Texte proposé →
##############################

L'environnement influence-t-il le risque de cancer du sein ? Des scientifiques strasbourgeois mènent une étude sur l'impact des pesticides, des métaux et des PFAS sur ce cancer. Les résultats préliminaires ont été dévoilés jeudi 3 octobre lors des 30ᵉ journées internationales de sénologie de Strasbourg.
L'eau que nous buvons, l’air que nous respirons ou encore les aliments que nous mangeons influencent-ils le risque de cancer du sein ? La question n'est pas anodine quand on sait qu'une femme sur huit développe un cancer au cours de sa vie et que 61 214 nouveaux cas sont détectés chaque année en France.

##############################

Données brutes →

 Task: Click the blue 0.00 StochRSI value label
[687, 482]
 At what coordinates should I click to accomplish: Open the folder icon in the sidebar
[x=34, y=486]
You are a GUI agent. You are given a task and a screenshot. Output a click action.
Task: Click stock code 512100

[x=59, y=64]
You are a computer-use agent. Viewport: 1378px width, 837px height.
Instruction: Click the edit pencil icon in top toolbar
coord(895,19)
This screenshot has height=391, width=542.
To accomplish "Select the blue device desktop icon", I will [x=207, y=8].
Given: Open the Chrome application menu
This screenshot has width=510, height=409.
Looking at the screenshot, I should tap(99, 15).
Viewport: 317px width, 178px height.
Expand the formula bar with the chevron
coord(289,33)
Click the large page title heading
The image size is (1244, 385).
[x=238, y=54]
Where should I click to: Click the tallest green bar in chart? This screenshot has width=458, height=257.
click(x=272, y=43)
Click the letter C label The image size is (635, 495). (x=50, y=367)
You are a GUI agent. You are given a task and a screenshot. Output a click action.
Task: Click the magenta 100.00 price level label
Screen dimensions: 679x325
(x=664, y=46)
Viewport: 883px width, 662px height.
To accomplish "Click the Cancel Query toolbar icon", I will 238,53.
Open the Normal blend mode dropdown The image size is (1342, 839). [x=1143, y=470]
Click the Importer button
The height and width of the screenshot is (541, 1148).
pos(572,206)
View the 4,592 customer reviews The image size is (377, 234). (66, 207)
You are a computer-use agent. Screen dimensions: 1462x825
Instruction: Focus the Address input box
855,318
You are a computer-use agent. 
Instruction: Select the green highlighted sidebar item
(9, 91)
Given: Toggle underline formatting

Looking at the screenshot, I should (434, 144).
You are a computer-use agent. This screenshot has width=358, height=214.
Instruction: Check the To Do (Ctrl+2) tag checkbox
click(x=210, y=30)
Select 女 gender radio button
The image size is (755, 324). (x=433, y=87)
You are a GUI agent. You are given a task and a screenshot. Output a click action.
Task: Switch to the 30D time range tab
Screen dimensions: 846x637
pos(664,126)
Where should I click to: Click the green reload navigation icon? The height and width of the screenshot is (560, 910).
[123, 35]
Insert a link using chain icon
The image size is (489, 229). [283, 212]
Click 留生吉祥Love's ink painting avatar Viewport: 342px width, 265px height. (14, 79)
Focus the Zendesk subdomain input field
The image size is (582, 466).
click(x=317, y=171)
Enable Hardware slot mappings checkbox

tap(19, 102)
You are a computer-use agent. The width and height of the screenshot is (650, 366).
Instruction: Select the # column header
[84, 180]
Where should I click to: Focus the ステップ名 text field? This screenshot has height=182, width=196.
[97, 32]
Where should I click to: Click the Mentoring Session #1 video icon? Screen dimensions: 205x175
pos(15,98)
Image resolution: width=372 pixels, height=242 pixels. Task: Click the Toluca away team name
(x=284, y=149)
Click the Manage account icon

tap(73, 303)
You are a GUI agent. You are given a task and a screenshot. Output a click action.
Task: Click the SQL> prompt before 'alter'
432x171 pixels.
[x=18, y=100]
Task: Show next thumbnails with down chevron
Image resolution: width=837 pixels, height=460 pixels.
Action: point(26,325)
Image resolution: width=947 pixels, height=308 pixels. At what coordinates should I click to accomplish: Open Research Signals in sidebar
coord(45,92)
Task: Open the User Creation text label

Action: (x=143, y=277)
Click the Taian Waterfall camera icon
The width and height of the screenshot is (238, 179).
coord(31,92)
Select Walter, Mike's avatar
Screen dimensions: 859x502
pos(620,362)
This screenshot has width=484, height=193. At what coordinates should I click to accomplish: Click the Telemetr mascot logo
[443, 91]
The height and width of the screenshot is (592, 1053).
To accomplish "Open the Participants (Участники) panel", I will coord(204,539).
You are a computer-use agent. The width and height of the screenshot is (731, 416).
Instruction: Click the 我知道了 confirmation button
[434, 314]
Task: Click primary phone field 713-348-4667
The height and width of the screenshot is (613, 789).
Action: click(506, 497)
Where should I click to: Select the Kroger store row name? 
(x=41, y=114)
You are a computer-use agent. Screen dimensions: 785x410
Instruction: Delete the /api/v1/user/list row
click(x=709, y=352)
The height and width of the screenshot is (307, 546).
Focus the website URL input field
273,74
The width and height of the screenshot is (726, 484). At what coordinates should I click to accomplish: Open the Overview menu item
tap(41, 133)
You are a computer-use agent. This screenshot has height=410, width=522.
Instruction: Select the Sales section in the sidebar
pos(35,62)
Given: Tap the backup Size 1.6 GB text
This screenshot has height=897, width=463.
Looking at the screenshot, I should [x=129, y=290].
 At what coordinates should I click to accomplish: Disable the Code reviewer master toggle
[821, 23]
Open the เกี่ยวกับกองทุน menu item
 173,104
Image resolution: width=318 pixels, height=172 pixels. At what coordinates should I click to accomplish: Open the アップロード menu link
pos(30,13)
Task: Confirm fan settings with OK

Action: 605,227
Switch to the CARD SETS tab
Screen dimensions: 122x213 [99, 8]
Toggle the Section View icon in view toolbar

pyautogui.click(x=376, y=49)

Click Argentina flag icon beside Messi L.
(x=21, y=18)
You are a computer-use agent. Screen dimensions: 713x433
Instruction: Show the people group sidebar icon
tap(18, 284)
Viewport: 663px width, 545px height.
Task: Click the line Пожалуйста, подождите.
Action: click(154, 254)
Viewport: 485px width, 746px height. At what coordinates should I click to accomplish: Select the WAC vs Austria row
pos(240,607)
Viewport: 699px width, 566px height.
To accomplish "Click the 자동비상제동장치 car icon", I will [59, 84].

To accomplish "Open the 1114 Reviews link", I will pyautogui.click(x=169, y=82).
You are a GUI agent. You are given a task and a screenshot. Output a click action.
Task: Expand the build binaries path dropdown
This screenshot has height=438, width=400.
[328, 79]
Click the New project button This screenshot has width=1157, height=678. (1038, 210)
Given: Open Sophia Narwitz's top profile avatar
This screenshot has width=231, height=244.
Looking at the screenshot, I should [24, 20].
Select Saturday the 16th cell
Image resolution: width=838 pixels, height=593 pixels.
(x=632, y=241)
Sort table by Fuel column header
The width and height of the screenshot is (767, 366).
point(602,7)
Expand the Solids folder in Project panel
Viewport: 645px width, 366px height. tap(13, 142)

##############################

Questions à traiter →
1. Indiquez si chacune des affirmations suivantes concorde avec le texte sur le cancer du sein, en justifiant par les mots exacts du texte : (a) les résultats préliminaires de l'étude ont été présentés lors des 30ᵉ journées internationales de sénologie de Strasbourg ; (b) une femme sur dix développe un cancer au cours de sa vie ; (c) l'étude porte sur l'impact des pesticides, des métaux et des PFAS.
2. Recopiez le passage du texte sur le cancer du sein allant de « L'environnement influence-t-il le » jusqu'à « sénologie de Strasbourg. » inclus, en renommant « pesticides » en « herbicides ».

Corrigé des questions →
1.
(a) Oui : « Les résultats préliminaires ont été dévoilés jeudi 3 octobre lors des 30ᵉ journées internationales de sénologie de Strasbourg ».
(b) Non : « une femme sur huit développe un cancer au cours de sa vie ».
(c) Oui : « une étude sur l'impact des pesticides, des métaux et des PFAS sur ce cancer ».

2.
L'environnement influence-t-il le risque de cancer du sein ? Des scientifiques strasbourgeois mènent une étude sur l'impact des herbicides, des métaux et des PFAS sur ce cancer. Les résultats préliminaires ont été dévoilés jeudi 3 octobre lors des 30ᵉ journées internationales de sénologie de Strasbourg.